Abstract 4687

A 70 year old female with diabetes mellitus, rheumatoid arthritis with worsening fatigue, intermittent shaking chills and fever for 2 weeks. She had been on oral prednisone 5 mg daily and methotrexate 15 mg every week for her rheumatoid arthritis. Vital signs were stable and physical examination was significant for 3+ lower extremity edema and pallor. The CBC showed pancytopenia, white cell count of 2.5×109/L (4.3–10.8×109/L), hemoglobin was 9.2g/dl (11.0–15.0g/dl), and platelet counts were 93 × 109/L (130–400 × 109/L). SHe had mildly elevated total bilirubin 1.7mg/dl (0.0–1.2mg/dl), elevated alkaline phosphate 1212U/L (38–126 U/L) liver enzymes, SGPT 83U/L (0–40U/L), SGOT 126U/L (0–35U/L), and elevated blood sugar of 260mg/dl. Blood cultures remain negative for bacterial growth for multiple days. Her SPEP, ANA, HIV, CMV, and EBV serology were negative. CT scan of the chest, abdomen and pelvis were consistent with hilar, mediastinal lymphadenopathy and upper abdominal lymphadenopathy with splenomegaly.
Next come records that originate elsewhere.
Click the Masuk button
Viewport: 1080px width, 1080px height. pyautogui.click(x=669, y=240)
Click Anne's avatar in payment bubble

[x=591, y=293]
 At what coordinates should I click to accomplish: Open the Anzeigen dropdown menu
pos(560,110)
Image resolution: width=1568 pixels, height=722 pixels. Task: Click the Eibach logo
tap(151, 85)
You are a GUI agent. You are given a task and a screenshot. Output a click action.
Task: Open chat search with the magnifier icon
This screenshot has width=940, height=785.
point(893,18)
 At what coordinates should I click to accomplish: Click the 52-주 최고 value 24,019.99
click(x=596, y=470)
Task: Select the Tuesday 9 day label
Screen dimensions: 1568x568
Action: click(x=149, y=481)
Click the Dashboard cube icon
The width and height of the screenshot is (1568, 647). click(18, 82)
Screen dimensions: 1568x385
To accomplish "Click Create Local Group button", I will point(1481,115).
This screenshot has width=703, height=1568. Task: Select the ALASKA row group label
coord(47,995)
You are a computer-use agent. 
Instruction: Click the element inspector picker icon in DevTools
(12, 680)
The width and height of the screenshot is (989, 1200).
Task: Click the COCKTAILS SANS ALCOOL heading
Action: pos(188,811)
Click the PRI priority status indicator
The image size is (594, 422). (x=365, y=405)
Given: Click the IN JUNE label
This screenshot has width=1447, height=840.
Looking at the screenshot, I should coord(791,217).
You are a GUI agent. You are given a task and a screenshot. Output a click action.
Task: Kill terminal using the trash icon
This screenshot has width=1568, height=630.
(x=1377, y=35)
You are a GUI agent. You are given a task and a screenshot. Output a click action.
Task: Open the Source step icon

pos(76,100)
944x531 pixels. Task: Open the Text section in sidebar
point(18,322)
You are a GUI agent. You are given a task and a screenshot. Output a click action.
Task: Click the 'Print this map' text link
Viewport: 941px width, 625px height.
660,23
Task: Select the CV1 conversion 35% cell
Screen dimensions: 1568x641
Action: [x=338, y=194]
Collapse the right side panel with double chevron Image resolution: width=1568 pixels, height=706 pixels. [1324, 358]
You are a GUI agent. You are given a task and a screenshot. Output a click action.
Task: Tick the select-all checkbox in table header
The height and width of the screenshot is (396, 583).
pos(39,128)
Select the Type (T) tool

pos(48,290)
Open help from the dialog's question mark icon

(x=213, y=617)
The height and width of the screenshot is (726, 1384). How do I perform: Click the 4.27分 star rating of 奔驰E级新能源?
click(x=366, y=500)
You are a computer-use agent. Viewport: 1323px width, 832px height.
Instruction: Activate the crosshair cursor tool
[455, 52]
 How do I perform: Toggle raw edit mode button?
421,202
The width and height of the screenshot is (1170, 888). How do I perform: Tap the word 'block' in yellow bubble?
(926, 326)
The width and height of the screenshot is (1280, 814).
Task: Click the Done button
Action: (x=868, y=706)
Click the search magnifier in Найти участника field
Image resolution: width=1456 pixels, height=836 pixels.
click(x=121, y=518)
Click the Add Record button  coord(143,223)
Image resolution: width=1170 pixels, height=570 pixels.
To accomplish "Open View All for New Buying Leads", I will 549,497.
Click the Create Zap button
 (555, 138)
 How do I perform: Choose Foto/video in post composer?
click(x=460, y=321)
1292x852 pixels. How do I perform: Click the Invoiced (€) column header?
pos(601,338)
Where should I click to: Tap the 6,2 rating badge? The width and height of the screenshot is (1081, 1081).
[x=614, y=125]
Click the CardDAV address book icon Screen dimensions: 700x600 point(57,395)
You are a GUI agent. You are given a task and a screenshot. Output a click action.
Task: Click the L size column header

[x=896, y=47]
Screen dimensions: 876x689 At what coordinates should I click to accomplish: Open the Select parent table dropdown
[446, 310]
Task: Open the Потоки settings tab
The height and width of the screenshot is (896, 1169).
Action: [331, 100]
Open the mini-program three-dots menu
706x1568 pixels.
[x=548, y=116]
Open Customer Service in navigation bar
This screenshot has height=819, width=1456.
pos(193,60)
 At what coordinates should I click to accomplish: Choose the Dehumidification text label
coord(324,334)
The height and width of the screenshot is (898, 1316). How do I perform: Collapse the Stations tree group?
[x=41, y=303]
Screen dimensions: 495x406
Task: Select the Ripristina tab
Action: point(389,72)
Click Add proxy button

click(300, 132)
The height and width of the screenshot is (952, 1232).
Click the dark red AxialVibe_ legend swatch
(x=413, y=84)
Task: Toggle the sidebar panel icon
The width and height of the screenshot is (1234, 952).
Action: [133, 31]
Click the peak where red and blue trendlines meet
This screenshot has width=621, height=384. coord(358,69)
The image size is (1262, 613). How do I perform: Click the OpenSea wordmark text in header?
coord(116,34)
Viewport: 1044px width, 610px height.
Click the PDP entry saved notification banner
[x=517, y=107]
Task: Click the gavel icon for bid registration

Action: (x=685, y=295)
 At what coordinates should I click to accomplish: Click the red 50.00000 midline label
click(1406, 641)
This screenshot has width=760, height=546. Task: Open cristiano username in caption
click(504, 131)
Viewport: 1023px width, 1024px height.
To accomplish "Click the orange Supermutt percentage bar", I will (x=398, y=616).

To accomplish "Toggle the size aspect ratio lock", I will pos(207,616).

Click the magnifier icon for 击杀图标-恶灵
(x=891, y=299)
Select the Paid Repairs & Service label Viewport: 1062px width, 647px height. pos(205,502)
A bone marrow aspiration and biopsy was consistant with histoplasma capsulatum infection. Patient was treated with IV amphotericin B for 4 weeks. Histoplasma capsulatum was identified from fungal culture from the bone marrow aspirate. Retrospectively urine analysis for histoplasma antigen was positive by ELISA. Subsequently patient recieved itraconazole for 6 months. Cytopenia and symptoms improved and lymphadenopathy regressed. Most patoents who develop disseminated histoplasmosis are immunosuppressed It often mimic the presentation of malignancy like lymphoma or infection like tuberculosis and inflammatory process like sarcoidosis. Misdiagnosis can lead to inappropriate and harmful therapy with glucocorticoides and cytotoxic chemotherapy. Diagnosis requires high index of suspicion and familiarity with clinical presentation and appropriate diagnostic test.

Disclosures:

No relevant conflicts of interest to declare.